_WHAT IS EXPECTED_
Go through the records and copy each line where the word "using" occurs.

_EXERCISE INPUTS_
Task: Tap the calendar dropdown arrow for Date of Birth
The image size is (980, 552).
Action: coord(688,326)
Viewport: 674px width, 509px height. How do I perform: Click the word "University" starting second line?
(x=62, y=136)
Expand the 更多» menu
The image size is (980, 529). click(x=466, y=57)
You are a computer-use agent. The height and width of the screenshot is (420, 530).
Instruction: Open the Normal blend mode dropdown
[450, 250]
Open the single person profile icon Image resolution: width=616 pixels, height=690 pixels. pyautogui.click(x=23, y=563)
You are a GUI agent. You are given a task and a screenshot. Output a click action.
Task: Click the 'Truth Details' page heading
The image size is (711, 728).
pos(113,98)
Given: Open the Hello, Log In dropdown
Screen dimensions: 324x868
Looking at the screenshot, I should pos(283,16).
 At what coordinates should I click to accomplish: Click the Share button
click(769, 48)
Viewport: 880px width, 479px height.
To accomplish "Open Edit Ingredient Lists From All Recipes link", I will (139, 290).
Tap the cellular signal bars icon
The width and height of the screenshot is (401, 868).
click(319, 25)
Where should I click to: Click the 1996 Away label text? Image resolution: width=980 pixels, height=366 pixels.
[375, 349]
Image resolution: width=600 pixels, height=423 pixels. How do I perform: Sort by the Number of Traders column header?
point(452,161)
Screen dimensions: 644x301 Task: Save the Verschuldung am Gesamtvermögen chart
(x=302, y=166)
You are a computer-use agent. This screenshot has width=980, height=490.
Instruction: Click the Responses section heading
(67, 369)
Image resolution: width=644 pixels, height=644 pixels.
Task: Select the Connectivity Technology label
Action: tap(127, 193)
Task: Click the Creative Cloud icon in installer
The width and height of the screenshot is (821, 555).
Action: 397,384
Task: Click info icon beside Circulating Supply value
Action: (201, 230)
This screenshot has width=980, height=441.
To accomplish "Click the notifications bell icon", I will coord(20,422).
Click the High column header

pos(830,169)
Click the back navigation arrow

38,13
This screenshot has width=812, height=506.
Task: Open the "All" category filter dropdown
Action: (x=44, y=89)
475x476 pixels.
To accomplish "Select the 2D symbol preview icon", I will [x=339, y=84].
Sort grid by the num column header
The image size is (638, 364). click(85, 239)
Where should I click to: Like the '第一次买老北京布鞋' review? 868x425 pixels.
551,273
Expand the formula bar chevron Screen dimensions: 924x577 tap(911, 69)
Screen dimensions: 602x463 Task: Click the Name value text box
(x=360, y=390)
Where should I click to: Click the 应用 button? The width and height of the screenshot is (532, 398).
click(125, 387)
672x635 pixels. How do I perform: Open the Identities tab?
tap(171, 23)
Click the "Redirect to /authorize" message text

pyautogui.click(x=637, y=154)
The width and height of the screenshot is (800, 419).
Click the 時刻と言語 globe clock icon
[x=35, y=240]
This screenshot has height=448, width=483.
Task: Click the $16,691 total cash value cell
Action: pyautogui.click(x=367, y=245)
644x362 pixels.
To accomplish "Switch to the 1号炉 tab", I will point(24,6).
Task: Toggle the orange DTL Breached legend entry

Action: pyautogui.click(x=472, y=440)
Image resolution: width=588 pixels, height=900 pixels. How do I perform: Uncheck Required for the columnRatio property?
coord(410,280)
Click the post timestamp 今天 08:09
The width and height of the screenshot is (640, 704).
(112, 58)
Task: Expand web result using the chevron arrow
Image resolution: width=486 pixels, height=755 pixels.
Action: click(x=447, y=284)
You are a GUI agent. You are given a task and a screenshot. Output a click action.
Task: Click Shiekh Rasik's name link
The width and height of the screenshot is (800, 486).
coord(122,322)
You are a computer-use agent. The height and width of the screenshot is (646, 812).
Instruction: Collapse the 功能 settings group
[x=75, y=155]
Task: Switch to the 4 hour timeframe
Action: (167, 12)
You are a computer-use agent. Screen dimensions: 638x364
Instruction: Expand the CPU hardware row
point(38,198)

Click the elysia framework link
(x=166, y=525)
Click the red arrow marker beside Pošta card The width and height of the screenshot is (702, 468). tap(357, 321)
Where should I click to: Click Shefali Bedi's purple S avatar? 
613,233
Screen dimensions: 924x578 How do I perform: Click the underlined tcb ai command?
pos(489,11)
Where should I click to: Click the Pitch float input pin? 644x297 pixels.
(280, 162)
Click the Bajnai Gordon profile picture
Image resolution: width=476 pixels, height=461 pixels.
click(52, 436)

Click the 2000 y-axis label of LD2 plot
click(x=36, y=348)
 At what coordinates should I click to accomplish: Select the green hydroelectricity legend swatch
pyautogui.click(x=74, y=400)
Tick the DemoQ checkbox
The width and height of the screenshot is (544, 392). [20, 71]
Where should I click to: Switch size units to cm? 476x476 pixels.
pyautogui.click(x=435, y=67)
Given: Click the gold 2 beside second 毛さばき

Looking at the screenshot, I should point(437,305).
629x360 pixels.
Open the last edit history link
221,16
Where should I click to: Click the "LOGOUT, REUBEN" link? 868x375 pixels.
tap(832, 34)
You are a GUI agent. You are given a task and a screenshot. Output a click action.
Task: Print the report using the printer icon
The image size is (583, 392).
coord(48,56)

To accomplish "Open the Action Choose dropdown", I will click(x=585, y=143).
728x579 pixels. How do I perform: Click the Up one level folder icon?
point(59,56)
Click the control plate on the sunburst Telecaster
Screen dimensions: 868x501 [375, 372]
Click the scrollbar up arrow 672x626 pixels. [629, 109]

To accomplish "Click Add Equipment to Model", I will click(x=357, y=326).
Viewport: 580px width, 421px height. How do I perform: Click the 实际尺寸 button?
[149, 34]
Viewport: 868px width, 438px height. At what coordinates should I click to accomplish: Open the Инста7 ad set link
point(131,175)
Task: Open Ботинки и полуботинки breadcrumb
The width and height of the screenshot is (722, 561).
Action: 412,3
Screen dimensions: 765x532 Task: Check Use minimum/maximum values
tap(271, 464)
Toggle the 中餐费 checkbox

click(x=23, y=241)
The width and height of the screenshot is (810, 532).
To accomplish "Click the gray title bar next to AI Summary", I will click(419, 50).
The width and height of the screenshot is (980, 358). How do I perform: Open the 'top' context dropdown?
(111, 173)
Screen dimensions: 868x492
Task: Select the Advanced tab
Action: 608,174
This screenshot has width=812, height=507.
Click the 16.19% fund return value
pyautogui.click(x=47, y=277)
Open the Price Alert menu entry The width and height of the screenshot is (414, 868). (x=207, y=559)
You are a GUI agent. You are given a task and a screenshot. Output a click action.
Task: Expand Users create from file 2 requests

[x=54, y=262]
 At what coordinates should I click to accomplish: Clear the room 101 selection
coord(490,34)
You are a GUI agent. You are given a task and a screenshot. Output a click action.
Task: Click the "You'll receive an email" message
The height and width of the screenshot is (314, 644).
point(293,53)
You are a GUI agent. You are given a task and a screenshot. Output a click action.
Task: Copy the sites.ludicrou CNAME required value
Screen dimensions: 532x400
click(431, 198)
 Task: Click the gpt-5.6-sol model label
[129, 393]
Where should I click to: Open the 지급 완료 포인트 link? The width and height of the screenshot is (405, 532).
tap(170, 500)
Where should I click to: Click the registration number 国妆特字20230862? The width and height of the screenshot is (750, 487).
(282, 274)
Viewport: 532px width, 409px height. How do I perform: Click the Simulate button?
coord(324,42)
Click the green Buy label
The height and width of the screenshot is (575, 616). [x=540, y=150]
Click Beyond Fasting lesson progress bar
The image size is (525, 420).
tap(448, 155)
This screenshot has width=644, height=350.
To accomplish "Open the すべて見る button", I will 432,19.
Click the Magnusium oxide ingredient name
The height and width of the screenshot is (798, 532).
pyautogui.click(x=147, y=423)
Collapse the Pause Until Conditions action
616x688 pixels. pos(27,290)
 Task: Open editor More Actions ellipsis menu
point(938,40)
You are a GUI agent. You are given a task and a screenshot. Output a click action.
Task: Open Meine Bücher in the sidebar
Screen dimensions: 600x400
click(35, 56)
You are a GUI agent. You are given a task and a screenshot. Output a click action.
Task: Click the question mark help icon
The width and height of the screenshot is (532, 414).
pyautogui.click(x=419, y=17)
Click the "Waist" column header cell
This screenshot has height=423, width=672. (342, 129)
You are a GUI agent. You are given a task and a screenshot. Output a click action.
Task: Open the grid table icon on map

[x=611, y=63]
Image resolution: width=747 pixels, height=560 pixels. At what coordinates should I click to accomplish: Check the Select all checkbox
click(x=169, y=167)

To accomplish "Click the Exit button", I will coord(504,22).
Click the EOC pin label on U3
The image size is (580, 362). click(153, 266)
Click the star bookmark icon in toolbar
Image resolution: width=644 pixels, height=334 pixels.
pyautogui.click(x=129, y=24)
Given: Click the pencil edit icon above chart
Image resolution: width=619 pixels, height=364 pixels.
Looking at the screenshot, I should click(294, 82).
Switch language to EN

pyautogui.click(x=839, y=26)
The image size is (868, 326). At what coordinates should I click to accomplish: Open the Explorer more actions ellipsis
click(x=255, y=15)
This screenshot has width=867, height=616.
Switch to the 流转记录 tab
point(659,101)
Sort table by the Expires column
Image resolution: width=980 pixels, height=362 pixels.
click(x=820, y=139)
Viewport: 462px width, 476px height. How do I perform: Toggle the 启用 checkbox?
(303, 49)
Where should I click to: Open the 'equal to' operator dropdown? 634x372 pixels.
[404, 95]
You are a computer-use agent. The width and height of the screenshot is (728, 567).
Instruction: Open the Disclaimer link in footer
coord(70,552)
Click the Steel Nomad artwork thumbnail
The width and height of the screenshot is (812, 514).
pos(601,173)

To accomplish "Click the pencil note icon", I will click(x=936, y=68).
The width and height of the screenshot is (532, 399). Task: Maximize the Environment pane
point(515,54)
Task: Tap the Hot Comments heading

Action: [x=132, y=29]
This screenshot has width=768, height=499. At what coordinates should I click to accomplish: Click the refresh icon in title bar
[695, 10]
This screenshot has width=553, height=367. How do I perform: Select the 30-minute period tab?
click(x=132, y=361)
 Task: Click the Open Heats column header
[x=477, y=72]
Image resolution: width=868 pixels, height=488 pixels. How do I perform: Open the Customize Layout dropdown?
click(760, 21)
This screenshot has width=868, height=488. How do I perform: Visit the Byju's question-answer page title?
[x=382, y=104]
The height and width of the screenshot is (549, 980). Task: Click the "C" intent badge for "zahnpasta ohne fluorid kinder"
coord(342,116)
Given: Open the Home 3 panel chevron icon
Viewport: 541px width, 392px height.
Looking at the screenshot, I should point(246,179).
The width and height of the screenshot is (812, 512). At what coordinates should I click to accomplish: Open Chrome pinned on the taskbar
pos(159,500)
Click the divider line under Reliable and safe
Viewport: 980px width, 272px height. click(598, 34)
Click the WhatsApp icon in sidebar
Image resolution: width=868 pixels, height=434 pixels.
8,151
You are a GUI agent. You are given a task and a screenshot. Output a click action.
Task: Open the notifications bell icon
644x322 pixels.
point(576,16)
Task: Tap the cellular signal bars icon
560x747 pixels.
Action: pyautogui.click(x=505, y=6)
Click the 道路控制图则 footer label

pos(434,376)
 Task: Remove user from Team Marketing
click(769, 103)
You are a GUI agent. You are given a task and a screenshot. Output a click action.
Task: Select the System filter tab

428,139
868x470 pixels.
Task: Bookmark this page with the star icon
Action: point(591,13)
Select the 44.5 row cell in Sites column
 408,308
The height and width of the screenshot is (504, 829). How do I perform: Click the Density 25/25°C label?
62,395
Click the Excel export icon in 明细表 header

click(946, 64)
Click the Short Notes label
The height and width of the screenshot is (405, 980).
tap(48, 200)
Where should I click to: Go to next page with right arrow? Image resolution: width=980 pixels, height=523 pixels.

_RESPONSE BELOW_
Task: Expand web result using the chevron arrow
Task: Print the report using the printer icon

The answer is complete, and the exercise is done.